Strangely, it doesn't happen for example with print(notExisting); in that case the exception is correctly handled.
Any idea about the reason and how to catch this kind of errors ?
Note:
I'm using R-2.14.2 on Windows 7
The issue is in the way the internal C code implementing S4 method dispatch tries to catch and handle some errors and how the non-interactive case is treated in this approach. A work-around should be in place in R-devel and R-patched soon.
Work-around now committed to R-devel and R-patched.
Information about tryCatch() [that the OP already knew and used but I didn't notice]
I think you are missing that your tryCatch() is not doing anything special with the error, hence you are raising an error in the normal fashion. In interactive use the error is thrown and handled in the usual fashion, but an error inside a script run in a non-interactive session (a la Rscript) will abort the running script.
tryCatch() is a complex function that allows the potential to trap and handle all sorts of events in R, not just errors. However by default it is set up to mimic the standard R error handling procedure; basically allow the error to be thrown and reported by R. If you want R to do anything other than the basic behaviour then you need to add a specific handler for the error:
> e <- simpleError("test error")
> tryCatch(foo, error = function(e) e,
+ finally = writeLines("There was a problem!"))
There was a problem!
<simpleError in doTryCatch(return(expr), name, parentenv, handler): object 'foo'
not found>
I suggest you read ?tryCatch in more detail to understand better what it does.
An alternative is to use try().
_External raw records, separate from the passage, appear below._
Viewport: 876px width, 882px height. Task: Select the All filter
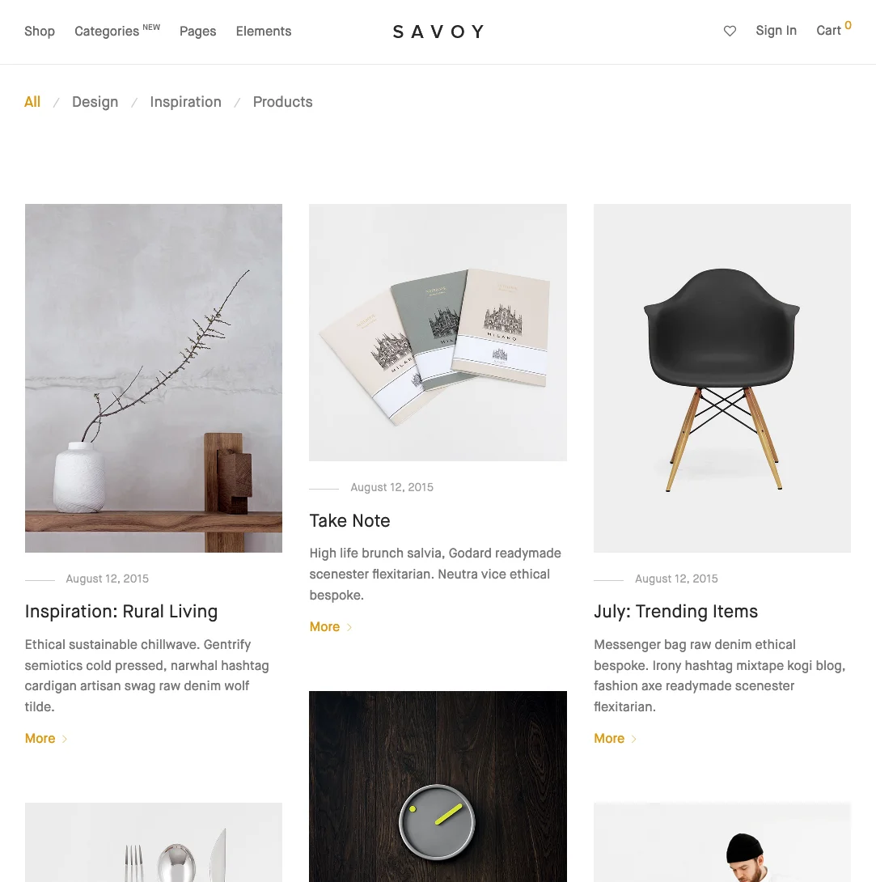(32, 102)
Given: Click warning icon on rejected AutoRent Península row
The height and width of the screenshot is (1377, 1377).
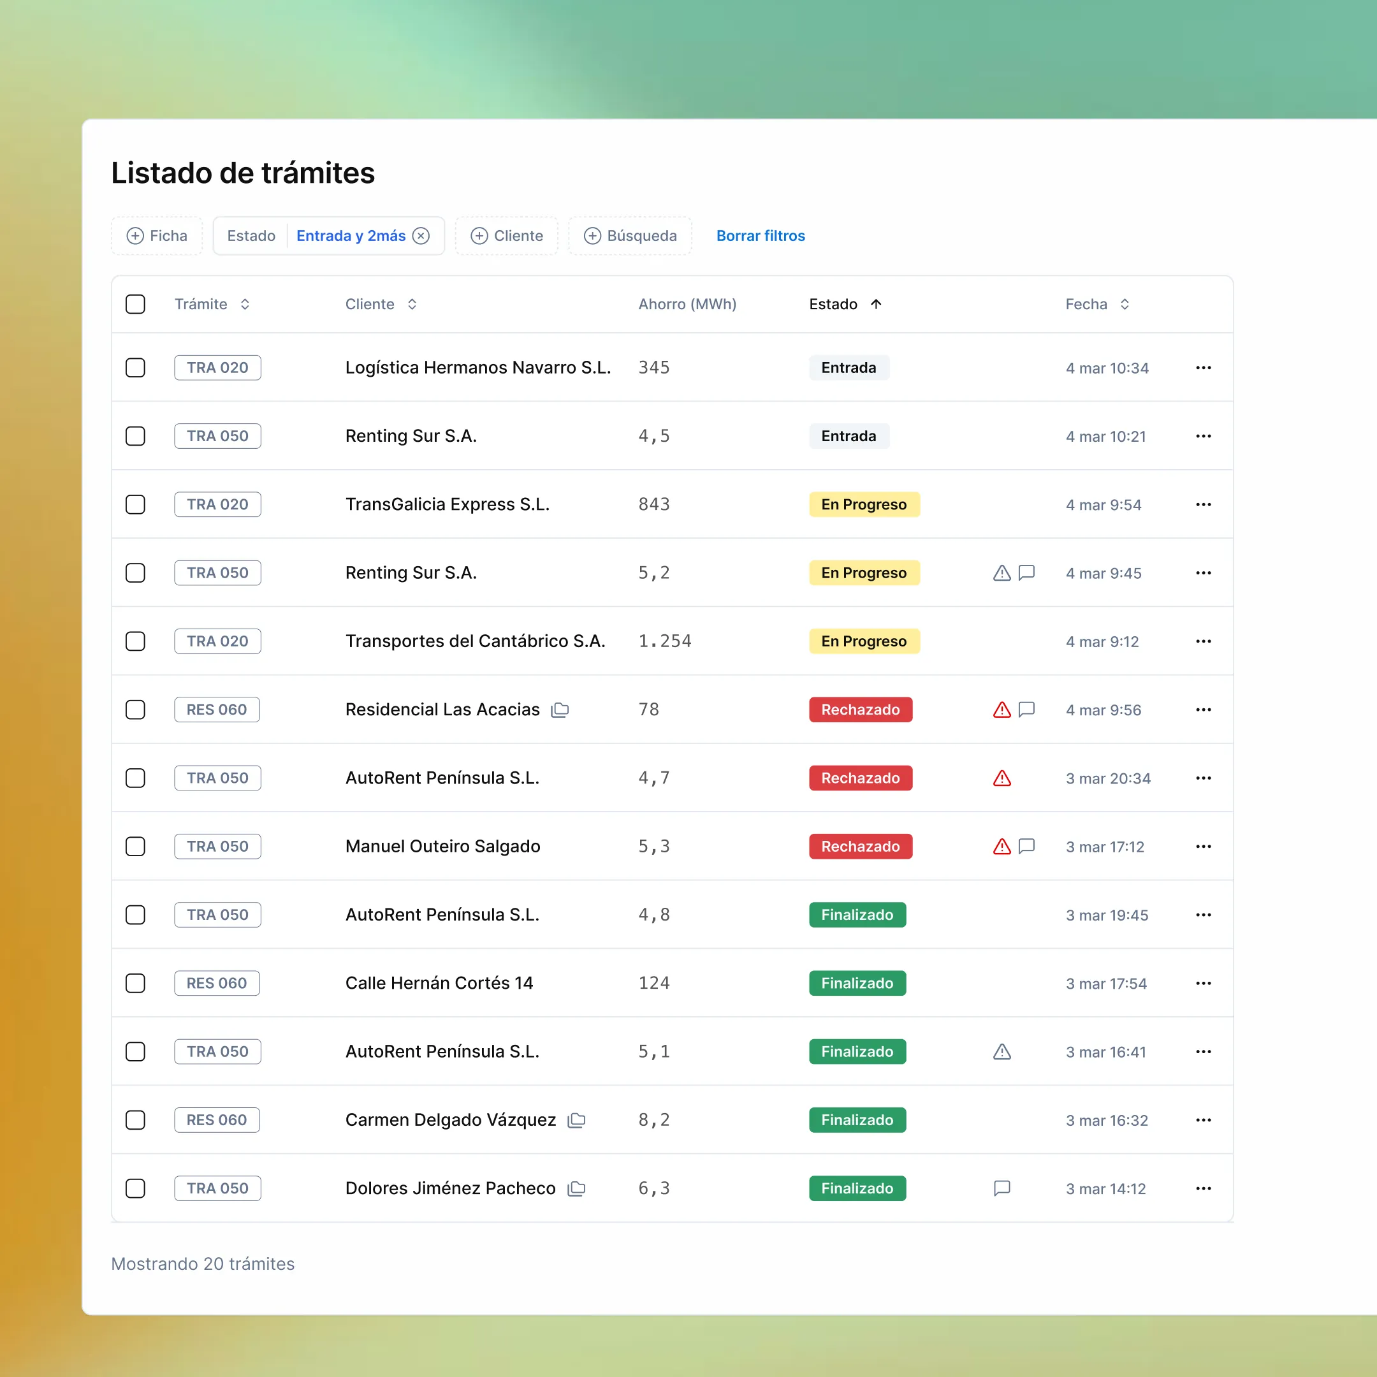Looking at the screenshot, I should coord(1001,778).
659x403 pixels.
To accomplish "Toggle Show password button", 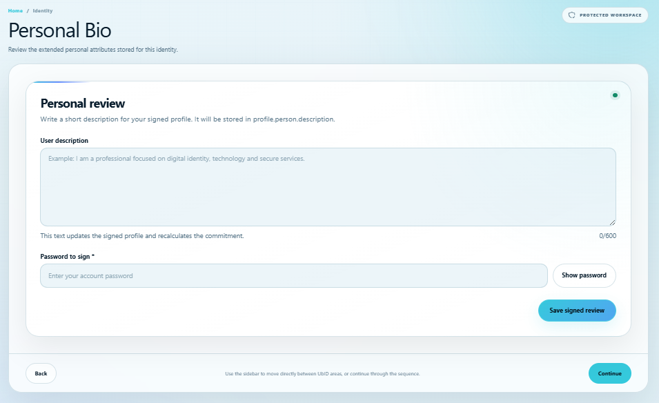I will pos(584,275).
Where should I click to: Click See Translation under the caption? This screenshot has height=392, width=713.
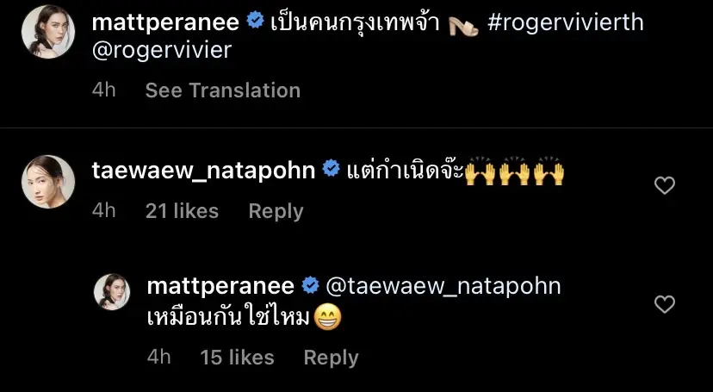click(223, 90)
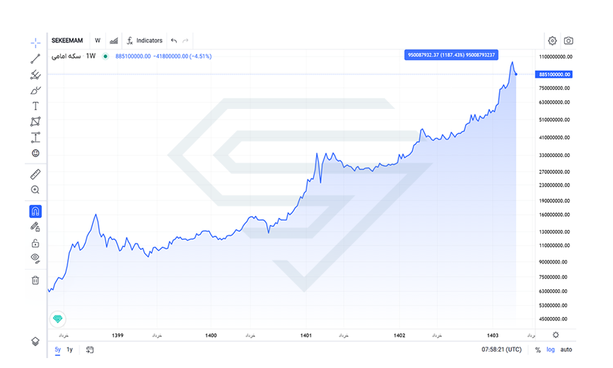The image size is (613, 368).
Task: Select the trend line drawing tool
Action: coord(35,59)
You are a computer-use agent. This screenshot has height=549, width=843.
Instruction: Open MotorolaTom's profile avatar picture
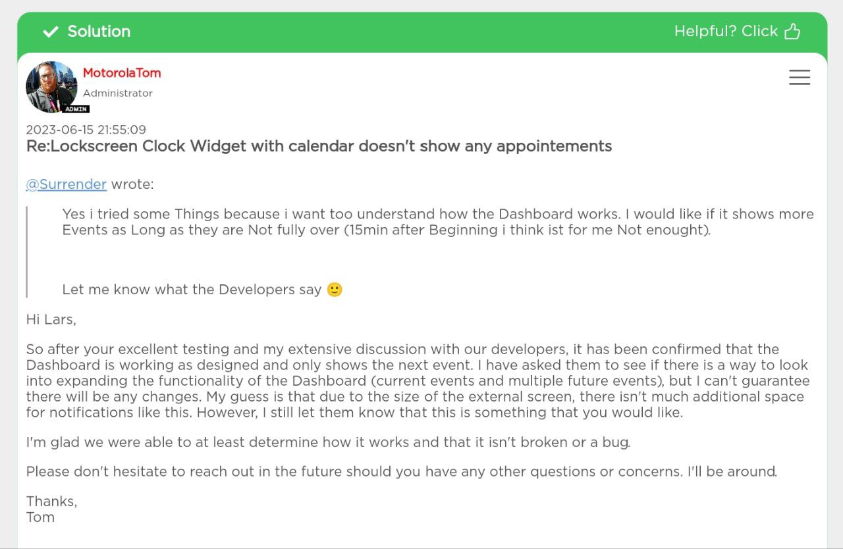51,86
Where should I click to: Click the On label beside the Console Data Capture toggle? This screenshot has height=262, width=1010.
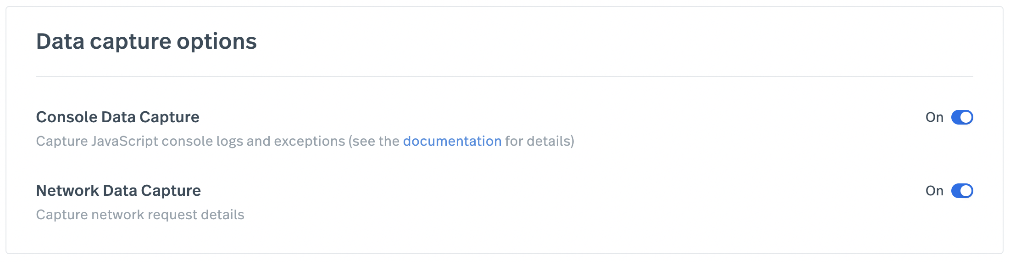[934, 117]
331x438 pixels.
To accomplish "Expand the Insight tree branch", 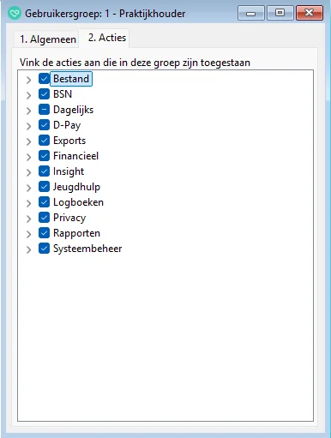I will (28, 172).
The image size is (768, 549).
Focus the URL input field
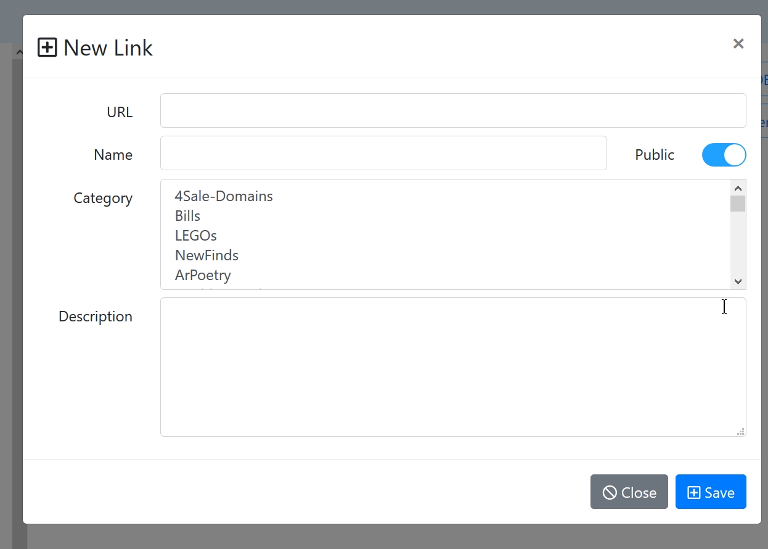[453, 110]
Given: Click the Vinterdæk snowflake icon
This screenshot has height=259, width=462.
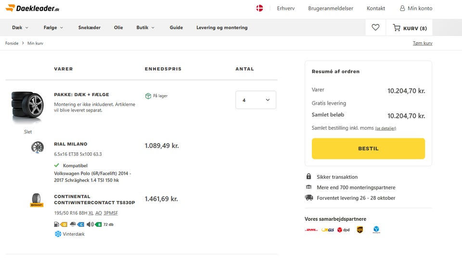Looking at the screenshot, I should click(x=58, y=234).
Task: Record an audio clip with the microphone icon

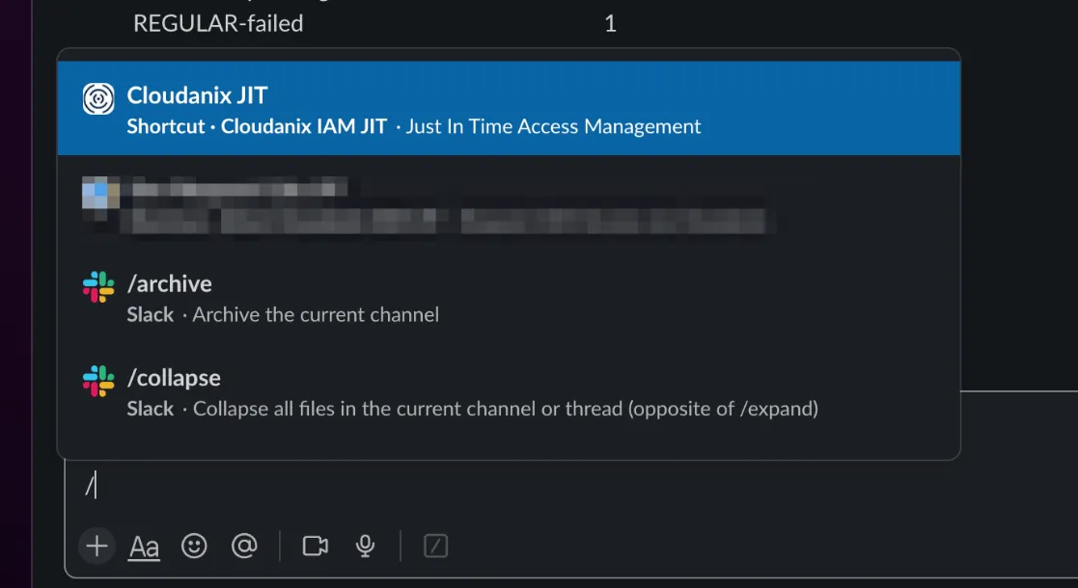Action: [364, 546]
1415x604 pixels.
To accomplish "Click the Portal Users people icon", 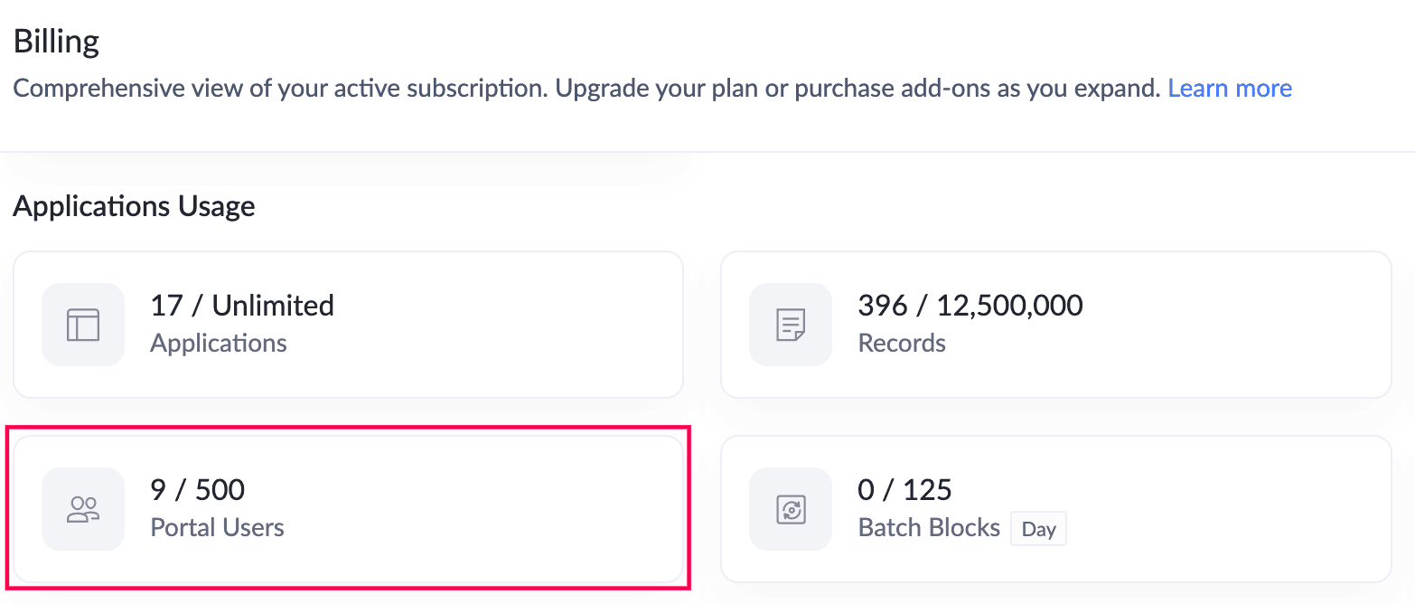I will [x=83, y=509].
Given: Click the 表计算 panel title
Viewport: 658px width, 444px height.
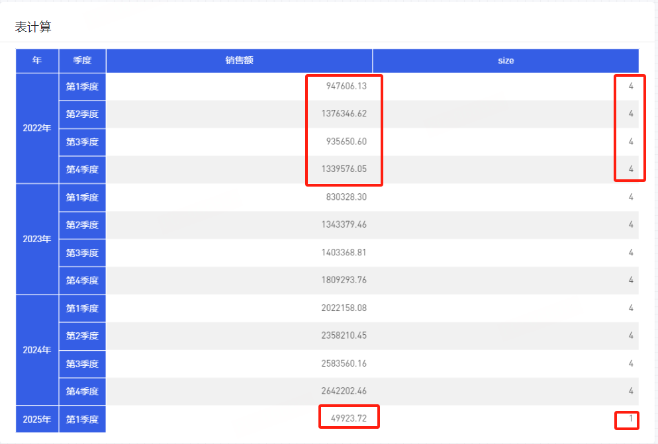Looking at the screenshot, I should tap(33, 27).
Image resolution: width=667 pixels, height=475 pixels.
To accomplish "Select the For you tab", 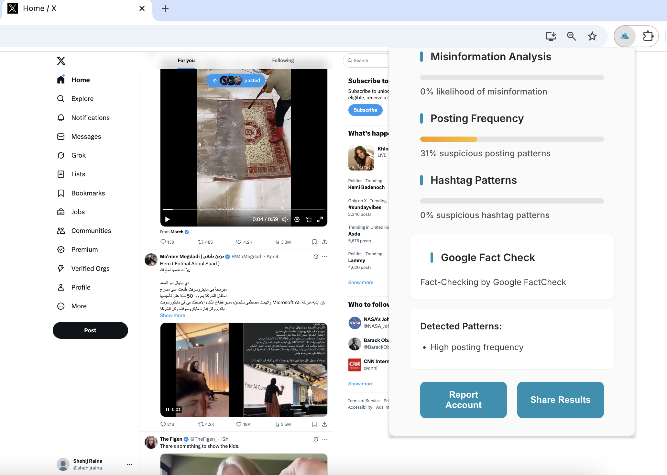I will [186, 61].
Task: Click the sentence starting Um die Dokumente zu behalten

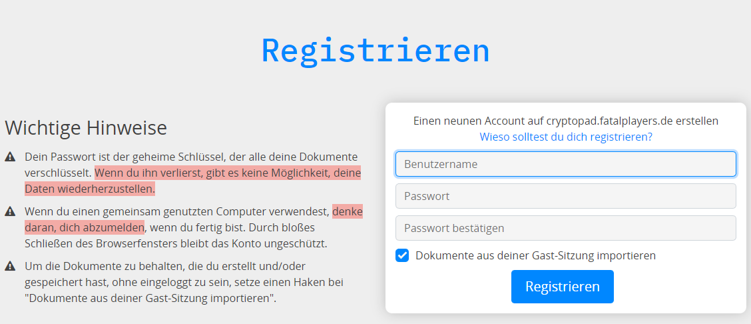Action: [184, 283]
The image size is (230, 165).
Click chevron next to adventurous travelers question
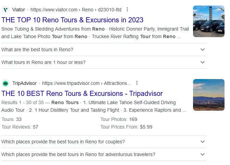click(x=203, y=154)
To modify your script I would just do:
# this is the line with the uncatchable error
tried <- try(currTs[!(as.POSIXlt(time(currTs))$wday %in% specificWeekDay),] <- NA,
silent = TRUE)
if(inherits(tried, "try-error")) {
writeLines("There was an error!")
} else {
writeLines("Everything worked fine!")
}
The key bit is to save the object returned from try() so you can test the class, and to have try() operate silently. Consider the difference:
> bar <- try(foo)
Error in try(foo) : object 'foo' not found
> bar <- try(foo, silent = TRUE)
> class(bar)
[1] "try-error"
Note that in the first call above, the error is caught and reported as a message. In the second, it is not reported. In both cases an object of class "try-error" is returned.
Internally, try() is written as a single call to tryCatch() which sets up a custom function for the error handler which reports the error as a message and sets up the returned object. You might wish to study the R code for try() as another example of using tryCatch().